Сусловское отделение находилось среди полей. В зоне стояли большие цеха ремонтных мастерских. Легче стало на душе: наконец-то по специальности буду работать. И тут же вспомнил приговор: тяжелым трудом искупить свою вину. Допустят ли в мастерские?

Нас с Яшей, инженером-механиком, с которым я познакомился еще в Буграх, поместили в один барак. К вечеру стали прибывать с работы бригады. Бригадир Демин записал нас в свою бригаду, в которой было 288 человек. Я долго не мог уснуть, представлял себе цех, станки, работу. Нас зачислили с двухнедельным испытательным сроком, так как в мастерские стремились попасть и те, кто не мог отличить гайку от шайбы. Сбор бригады у вахты в шесть утра, после завтрака и развода. При входе в зону мастерских пересчитали снова. Мастерские были с допотопным оборудованием, запчастей почти не было. Начальник цеха Дорошенко направил нас на ремонт сельхозинвертаря. Казалось, жизнь в неволе пройдет не так страшно: зимой в тепле, летом под крышей. Это много значило.
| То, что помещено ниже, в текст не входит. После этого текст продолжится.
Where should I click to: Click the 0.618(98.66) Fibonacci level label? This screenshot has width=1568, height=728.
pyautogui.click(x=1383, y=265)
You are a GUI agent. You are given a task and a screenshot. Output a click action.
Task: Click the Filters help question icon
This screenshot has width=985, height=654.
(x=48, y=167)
Выдали лапти, носки, связанные из ваты, фуфайки с разными по цвету рукавами. В такой одежде ветер насквозь продувал. Бывало, выйдут все на развод, посмотришь вокруг - страшно смотреть на изуродованных одеждой людей. И так морально убиты, а тут еще одежда чучелами делает, не видно красивых, умных лиц. Унижали человека, как могли. Уголовники тоже старались: за них должны были работать, от них сносить оскорбления, им отдавать еду. Слово против нельзя было сказать, иначе могут проиграть в карты, раздеть донага, избить до полусмерти или совершить надругательство. Часто обыкновенный хулиган нахватается блатных верхушек и рвется к власти над остальными, окружает себя шестерками, а когда прибывает новый этап, в котором настоящие воры, самозванцы сами становятся шестерками у новых хозяев.
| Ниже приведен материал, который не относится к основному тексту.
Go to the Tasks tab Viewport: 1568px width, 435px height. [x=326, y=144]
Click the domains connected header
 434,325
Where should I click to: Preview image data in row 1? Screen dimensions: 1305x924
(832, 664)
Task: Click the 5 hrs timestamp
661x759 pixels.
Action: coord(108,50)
В лагере четыре категории зеков:

1.Воры-рецидивисты. У них вся власть в руках.

2.Суки - тоже воры, но ставшие на службу к руководству лагеря (вахтеры и т.д.). Межу ворами и суками непримиримая вражда. Доходило до резни, барак на барак, пока не вмешается охрана. Власть в лагере до прибытия нового этапа зависит от того, кого больше: воров или сук.

3.Самозванцы - это те, кто старается примазаться к ворам. Ведут они себя угодливо с ворами и жестоко с остальными. Воры их используют в своих интересах и то возносят, то вниз бросают. Самозванцы врываются в бараки, отбирают у работяг все, что считают нужным, избивают. Воры устраивают их на выгодные места: в пекарню, кухню, на хлеборезку...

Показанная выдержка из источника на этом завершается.